• [Stated exercise 1]:
According to the court memorandum, on what date was the appeal decided?

• [Excerpted text]:
* * * * * * * * *
116 F3d 486 United States v. Hyde

116 F.3d 486

UNITED STATES of America, Plaintiff-Appellee,
v.
Michael HYDE, Defendant-Appellant.

No. 96-50373.

United States Court of Appeals, Ninth Circuit.

Argued and Submitted May 6, 1997.
Decided June 17, 1997.

NOTICE: Ninth Circuit Rule 36-3 provides that dispositions other than opinions or orders designated for publication are not precedential and should not be cited except when relevant under the doctrines of law of the case, res judicata, or collateral estoppel.

Appeal from the United States District Court for the Southern District of California, No. CR-95-1192-01-NAJ; Napoleon A. Jones, District Judge, Presiding.

Before: BROWNING and SCHROEDER, Circuit Judges, and RESTANI, Judge.**

1

MEMORANDUM*

2

Defendant-appellant Michael Ramsey Hyde ("Hyde") appeals his conviction for armed bank robbery and his sentence of 120 years imprisonment claiming that the testimony of witness Lavonne Schmidt was improperly read back to the jury during deliberations.
* * * * * * * * *
Dataset items
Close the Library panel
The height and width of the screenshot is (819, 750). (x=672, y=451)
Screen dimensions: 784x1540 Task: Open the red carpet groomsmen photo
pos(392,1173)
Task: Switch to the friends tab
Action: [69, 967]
* * * * * * * * *
• [Stated exercise 2]:
Update the stretch of the records from the line containing "Screen dimensions: 784x1540" through the end of the records, replacing "groomsmen" with "bridesmaids" and changing nothing else. Return only that stretch.

• [Worked solution 1]:
June 17, 1997.

• [Worked solution 2]:
Screen dimensions: 784x1540 Task: Open the red carpet bridesmaids photo
pos(392,1173)
Task: Switch to the friends tab
Action: [69, 967]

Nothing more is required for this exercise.